Inhibition of Nitric Oxide Production AssayMurine macrophage RAW264.7 cells were maintained in Dulbecco’s modified Eagle’s medium (DMEM) (high glucose) supplemented with 10% (v/v) fetal bovine serum, 100 µg/mL penicillin and streptomycin and 10 mmol/L N-(2-hydroxyethyl)piperazine-N′-2-ethanesulfonic acid (HEPES) at 37°C in a 5% CO2 atmosphere. RAW264.7 cells were purchased from Kunming Institute of Zoology. Inhibition of nitric oxide production assay was performed as described previously.14) Cells were pre-treated with compounds 1–11 at the concentrations of 0, 0.39, 1.56, 6.25, 25 and 100 µM, and co-incubated with 1 µg/mL of LPS for 24 h. Wells with dimethyl sulfoxide (DMSO) were used as a negative control, and L-NMMA was used as a positive control. Cytotoxicity was determined by the MTT assay as described.15)
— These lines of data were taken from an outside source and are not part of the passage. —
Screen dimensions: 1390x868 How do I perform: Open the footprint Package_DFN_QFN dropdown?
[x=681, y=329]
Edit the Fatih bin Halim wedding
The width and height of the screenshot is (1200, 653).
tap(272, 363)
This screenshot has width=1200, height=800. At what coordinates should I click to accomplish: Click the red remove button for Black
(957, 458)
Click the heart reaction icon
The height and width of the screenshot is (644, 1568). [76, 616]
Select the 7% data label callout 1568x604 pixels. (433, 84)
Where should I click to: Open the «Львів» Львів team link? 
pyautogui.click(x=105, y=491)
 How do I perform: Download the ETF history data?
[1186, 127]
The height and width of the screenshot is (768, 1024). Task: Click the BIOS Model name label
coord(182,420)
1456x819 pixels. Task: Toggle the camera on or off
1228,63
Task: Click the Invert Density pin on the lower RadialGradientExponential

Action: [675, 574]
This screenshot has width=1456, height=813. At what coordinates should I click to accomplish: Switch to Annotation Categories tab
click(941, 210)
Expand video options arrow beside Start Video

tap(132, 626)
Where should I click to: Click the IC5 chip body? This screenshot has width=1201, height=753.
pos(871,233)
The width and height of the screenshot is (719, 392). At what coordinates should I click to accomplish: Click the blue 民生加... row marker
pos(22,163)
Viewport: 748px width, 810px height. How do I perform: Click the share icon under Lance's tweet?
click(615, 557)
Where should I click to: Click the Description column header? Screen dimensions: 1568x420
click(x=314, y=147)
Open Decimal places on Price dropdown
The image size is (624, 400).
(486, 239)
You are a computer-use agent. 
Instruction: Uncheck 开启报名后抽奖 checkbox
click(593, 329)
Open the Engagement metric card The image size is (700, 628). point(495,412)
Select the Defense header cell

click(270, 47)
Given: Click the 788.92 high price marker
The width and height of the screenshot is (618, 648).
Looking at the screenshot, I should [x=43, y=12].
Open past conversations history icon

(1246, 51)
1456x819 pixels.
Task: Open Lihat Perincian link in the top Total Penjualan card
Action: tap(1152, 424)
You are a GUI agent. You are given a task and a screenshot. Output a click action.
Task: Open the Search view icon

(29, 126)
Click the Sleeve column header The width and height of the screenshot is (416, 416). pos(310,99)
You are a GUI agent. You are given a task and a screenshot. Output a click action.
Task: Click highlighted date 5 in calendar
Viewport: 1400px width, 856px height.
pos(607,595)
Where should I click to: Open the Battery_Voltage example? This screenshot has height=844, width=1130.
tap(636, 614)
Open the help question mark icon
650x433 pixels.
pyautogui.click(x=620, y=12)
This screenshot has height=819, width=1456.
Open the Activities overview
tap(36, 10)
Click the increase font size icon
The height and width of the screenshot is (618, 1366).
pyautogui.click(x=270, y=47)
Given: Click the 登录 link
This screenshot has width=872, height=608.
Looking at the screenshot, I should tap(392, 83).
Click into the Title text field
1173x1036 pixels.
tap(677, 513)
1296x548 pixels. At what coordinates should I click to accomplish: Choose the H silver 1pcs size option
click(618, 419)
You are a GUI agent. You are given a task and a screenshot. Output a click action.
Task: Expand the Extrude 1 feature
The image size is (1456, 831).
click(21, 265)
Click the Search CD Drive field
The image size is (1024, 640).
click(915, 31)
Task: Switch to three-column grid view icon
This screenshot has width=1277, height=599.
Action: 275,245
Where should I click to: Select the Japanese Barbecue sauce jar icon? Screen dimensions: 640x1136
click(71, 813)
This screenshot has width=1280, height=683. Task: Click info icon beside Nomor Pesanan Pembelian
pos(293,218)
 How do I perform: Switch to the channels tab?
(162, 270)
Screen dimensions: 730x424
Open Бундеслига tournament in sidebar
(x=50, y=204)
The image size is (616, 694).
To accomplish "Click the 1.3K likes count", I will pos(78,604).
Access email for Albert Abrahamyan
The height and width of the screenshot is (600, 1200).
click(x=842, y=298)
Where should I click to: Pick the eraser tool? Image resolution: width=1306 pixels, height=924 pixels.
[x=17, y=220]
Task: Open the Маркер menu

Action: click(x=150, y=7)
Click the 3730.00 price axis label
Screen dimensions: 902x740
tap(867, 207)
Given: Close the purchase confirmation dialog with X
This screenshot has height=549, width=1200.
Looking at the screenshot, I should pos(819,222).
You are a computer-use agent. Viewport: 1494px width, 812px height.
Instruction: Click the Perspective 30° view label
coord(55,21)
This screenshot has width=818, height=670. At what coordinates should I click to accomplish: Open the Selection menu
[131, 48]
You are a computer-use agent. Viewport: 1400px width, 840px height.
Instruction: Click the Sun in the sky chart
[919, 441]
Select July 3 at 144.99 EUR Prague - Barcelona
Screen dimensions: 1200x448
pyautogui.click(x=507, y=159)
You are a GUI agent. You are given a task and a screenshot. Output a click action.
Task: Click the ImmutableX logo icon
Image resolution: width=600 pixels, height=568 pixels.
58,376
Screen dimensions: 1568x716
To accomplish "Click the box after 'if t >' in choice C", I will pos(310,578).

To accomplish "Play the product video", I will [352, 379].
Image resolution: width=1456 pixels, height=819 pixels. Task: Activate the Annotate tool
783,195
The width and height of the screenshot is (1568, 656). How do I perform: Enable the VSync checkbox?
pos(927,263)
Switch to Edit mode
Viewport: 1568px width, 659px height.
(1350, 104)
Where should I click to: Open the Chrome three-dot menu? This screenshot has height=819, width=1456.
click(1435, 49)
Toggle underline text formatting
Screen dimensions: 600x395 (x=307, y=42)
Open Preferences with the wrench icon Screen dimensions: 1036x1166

This research work was supported financially by Grants from the National Natural Science Foundation of China (Nos. 21262021, 21572082), the State Key Laboratory of Phytochemistry and Plant Resources in West China (No. P2015-KF01), and the Talent Cultivation Project Foundation of Yunnan Province (Nos. 14118650, 14118631).
The authors declare no conflict of interest.